I have to move on and be practical. Sure, his disappearance left me wondering, a lot but I can't let that get in the way. After Ethan's death, I learnt it the hard way. I have to forget and move on.

But quite simply, I can never forget.

I will always have that love for him but I have to move on. I will force myself to move on.

I will always treasure and cherish the memories Shawn and I made. Deep down, I blame myself for his disappearance. Shawn was everything I needed and now he is gone. What if I get lost over again?

Stop it, Camila!

He's gone and you can't change that!

Shutting my locker door, roughly, I lean back and sigh. Without wanting to, I always end up asking myself one question.

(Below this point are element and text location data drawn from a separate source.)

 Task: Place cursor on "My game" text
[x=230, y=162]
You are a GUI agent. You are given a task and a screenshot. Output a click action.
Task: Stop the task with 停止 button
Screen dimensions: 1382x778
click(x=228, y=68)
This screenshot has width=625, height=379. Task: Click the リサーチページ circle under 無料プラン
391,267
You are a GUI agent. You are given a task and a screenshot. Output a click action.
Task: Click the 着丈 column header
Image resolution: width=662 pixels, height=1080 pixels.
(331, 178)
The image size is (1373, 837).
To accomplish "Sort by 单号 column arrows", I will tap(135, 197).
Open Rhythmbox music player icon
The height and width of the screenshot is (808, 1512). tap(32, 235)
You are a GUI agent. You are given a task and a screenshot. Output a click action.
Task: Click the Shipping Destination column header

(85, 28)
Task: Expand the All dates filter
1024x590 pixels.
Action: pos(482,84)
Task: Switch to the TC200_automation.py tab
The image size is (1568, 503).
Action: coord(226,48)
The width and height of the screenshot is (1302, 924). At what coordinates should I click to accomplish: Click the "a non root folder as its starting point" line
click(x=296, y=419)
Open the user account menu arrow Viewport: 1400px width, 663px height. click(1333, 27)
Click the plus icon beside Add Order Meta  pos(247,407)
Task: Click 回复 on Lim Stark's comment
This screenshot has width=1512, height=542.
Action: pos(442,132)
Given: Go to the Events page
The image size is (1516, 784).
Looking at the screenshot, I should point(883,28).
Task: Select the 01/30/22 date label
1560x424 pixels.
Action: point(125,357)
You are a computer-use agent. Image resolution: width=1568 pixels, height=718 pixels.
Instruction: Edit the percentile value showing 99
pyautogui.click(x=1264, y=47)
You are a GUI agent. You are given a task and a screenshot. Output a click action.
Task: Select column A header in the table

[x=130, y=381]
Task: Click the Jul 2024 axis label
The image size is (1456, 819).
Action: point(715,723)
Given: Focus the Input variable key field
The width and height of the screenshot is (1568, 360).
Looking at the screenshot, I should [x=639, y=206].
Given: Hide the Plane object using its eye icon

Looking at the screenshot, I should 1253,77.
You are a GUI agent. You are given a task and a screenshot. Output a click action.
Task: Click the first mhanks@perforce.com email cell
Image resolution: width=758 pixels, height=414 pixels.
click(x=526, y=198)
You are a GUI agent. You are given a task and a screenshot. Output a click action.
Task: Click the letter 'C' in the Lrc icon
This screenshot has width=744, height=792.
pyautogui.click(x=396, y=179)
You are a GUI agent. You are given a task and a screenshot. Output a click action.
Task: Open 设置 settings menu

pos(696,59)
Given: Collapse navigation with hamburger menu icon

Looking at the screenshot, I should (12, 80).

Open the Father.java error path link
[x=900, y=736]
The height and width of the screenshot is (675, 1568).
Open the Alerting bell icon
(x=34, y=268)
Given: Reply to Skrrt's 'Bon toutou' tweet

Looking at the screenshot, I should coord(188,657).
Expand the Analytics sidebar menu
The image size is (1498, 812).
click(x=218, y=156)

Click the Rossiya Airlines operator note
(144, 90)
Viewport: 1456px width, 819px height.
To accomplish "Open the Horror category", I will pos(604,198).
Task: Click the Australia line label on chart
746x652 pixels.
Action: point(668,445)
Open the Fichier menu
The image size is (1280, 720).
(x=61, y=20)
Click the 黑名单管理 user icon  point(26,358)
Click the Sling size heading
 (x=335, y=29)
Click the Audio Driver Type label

Why does my heart break all the time?

Walking towards Homeroom, I stop on the way, waiting for Sky. We have been walking to class together for a month now. Sky wants to keep under her eyes at all times. Something about me breaking down in front of everyone. I don't know what she is talking about. But you know how she is, extremely stubborn.

Taking our usual seats at the back of the class, Sky sighs.

Turning to look at her, "What's wrong?"

She sighs again, holding her chin with her hands, "It has been more than a month, Cami-" Oh so that's what it's about. "-and I am really worried. Cami, I know it is hard for you to move on since he was the reason why you started smiling again. After Ethan died, I was worried as fuck-" she sighs again, "I thought it would take ages for you to be happy, truly happy and after he came... It was like magic. Just his existence lit you up. Every time someone mentioned his name, you face would legit light up. It was like Christmas, honestly." Sky sniffles, her eyes intense on mine. Tears trimming around her eyes. I instantly wrap my arms tightly around her as I feel a tear roll down my cheeks.

Stroking her hair lightly, "Shh, it's okay. I am okay. You don't have to say anything."

My heart physically hurts.

"No, I have to say this." She pulls back, her light blue eyes gazing at me. "Cami, I'm afraid you will never be alright again. You have gone through shit and you didn't deserve any of it."

"How about we throw a party and hopefully find some hottie?" I suggest, forcing a smile.

She bites her lip to stop the smile forming but fails and ends up chuckling. "You go for it but I have to refrain myself." I frown. "I'm dating Zac, remember?" I instantly slap my hands over my mouth.